Chakraborty et al. [71] recently reported sub-tomogram averaging on 7–10 nm particles found in the lumen of rodent primary hippocampal neurons, human iPSC derived neurons and murine pluripotent or differentiated P19 cells. Particles bound to the inner microtubule wall were found exclusively in the pluripotent P19 cells, whereas free particles were found in the lumen of all examined cell types. Fitting of this density to structural data in the EMDB/PDB, as well as Alphafold2 models suggested the possibility that tubulin binding cofactors are key components of several particles. The frequency of the particles differs depending on the cell type and cell differentiation state. There was also enhanced proximity to curved areas and broken areas of the microtubules, as well as plus ends of polymerising microtubules, suggesting a potential entry mechanism for the particles, and indicating that they may have a functional role in stabilising microtubules, or tubulin homeostasis.

Most lumenal densities observed in cryo-ET studies appear to be globular. Recently however, using a small-molecule/kinesin driven extrusion technique to produce thin microtubule-based projections from HAP1 cells, Paul et al. [50] showed that F-actin can reside in the microtubule lumen in a cellular context. Microtubule lumenal F-actin was found in two distinct conformations, both with a higher degree of helical twist than the canonical muscle form. The first form, the Class I filament, had more similar helical properties (as judged from layer-line analysis) to cofilin-bound F-actin than the canonical form (strand crossovers at 29 nm for Class I filaments vs ≈27 nm for cofilactin vs ≈37 nm for muscle actin); the second form, the Class II filament, showed layer-line properties consistent with a novel actin conformation and/or the presence of actin binding proteins [50]. Interestingly, Class II filaments were associated with a slightly larger microtubule diameter, suggesting the possibility that either the typical 13 protofilament lattice is expanded or that there are more protofilaments. In some images of the microtubule lumenal actin (Figure 1), it is also possible to see apparent dissociation of the actin at the ends of the filament. This suggests the possibility that some of the globular densities that have been observed in other studies could be G-actin or low order actin oligomers. If so, this requires a reconsideration of actin dynamics, where the protomer is present at high local concentration and in a unique confined environment, where a classic diffusion-driven treadmilling framework may not apply.

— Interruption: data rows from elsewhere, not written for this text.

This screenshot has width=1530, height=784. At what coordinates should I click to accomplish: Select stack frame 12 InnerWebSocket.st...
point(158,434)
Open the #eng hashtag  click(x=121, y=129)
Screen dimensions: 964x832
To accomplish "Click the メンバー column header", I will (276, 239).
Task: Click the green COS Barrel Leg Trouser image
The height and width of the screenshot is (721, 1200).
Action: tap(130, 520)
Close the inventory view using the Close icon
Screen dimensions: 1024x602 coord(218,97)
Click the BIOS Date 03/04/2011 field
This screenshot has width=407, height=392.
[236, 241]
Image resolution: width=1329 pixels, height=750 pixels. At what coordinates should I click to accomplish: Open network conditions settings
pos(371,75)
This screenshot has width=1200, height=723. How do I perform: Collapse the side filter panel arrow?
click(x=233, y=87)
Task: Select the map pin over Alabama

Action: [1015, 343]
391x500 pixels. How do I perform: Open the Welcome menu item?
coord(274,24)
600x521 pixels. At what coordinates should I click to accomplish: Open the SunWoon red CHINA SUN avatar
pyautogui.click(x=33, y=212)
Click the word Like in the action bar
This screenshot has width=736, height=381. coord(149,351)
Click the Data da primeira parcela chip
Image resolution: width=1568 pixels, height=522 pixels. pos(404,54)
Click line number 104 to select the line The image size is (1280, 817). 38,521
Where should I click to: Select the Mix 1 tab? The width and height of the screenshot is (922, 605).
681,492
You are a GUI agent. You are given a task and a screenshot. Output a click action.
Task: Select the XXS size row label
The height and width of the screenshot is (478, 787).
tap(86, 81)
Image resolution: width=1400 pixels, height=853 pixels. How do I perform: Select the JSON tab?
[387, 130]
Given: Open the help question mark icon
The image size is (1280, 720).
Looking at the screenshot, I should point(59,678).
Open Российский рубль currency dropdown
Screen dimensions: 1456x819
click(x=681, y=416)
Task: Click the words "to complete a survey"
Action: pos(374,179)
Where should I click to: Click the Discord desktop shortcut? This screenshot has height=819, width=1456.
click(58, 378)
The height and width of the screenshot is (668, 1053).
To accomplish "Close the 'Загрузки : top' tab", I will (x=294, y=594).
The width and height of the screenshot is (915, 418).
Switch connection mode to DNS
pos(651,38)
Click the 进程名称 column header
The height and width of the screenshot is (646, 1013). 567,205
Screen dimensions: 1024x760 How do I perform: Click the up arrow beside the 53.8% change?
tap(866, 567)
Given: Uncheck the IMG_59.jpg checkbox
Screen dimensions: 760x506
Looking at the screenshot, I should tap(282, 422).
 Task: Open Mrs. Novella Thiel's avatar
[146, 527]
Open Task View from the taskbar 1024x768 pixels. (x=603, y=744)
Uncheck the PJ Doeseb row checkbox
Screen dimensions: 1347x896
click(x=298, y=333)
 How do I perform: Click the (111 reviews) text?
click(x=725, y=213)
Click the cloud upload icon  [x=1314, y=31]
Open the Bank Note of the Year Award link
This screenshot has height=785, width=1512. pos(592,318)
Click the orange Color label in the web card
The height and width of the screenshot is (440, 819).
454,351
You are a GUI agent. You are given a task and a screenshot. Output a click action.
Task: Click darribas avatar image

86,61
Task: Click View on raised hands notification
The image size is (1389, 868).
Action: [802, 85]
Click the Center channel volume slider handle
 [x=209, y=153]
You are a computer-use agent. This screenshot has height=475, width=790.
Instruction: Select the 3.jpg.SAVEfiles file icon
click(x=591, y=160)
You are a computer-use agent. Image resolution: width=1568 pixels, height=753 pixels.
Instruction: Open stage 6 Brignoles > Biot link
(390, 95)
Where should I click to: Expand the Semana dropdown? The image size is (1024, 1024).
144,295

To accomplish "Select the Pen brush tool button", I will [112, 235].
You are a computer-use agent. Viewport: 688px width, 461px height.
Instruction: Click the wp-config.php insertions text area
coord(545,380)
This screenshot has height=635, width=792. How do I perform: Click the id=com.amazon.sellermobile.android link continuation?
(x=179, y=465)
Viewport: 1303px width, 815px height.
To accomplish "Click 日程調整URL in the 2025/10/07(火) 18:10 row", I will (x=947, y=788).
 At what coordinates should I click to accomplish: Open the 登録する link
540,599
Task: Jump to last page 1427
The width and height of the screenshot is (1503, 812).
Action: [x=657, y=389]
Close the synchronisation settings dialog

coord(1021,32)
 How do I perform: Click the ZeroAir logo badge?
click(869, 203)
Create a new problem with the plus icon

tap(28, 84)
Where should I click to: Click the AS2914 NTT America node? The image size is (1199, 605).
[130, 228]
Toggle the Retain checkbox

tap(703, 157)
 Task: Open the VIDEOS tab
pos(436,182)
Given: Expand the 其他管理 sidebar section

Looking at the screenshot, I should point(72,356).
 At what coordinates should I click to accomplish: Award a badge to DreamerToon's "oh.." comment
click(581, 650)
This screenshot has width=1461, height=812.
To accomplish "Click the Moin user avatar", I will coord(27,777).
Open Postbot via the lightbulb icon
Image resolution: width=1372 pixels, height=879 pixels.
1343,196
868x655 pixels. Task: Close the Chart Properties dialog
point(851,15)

Robust identification of lumenal components in cytoplasmic microtubules must be a priority going forwards. This should proceed in parallel with consideration of how they are incorporated into the dynamic microtubule (Figure 2). Some densities have been reported to have a higher residency near ends of microtubules [25,41,46] or near breakages, whereas in some cases there have been no significant correlation with these sites [43,45]. Conceptually, there are three possibilities of entry that are not mutually exclusive. First, a polymerising microtubule may engulf cytosolic proteins. One could envisage this as a rather non-specific passive process; alternatively, a more specific mechanism driven by affinity for the lumenal wall or MAPs at the growing tip, or possibly, targeted release from vesicles at microtubule ends after it has been transported along the microtubule by motor proteins. Indeed, microtubule polymerisation is required for the lumenal entry of MAP6 in vitro [56]. Second, proteins could enter the lumen through open microtubule ends; this could again be facilitated by microtubule end associated proteins and/or affinity for the lumenal wall, or by microtubule sliding motions (Figure 2A,B). However, it is worth noting that the diffusion of any particles with affinity for the microtubule lumen is likely to be very slow [72]. Finally, proteins could actively or passively enter the lumen through breaks in the lattice (Figure 2C). For the large globular densities discussed above, it is difficult to envisage an entirely diffusion-driven process and reports of connections to the microtubule wall suggest that interactions with tubulin could help to drive incorporation as the microtubule is being polymerised. It is worth noting that in vitro, antibodies against acetylated K40 can enter the lumen [57,61]. Fluorescently labelled FKBP (FK506 binding protein) can also be targeted to FRB (FKBP-rapamycin binding domain of mTOR) fused to the lumenal side of tubulin in a rapamycin dependent manner; this appears to occur through a combination of incorporation through polymerisation and diffusion through ends and breakages [73]. The entry mechanism likely differs depending on the size of particles and affinity to tubulin. The microtubule properties in vivo versus in vitro, as well as fixation methods which affect microtubule integrity, must be considered as well when interpreting experiments.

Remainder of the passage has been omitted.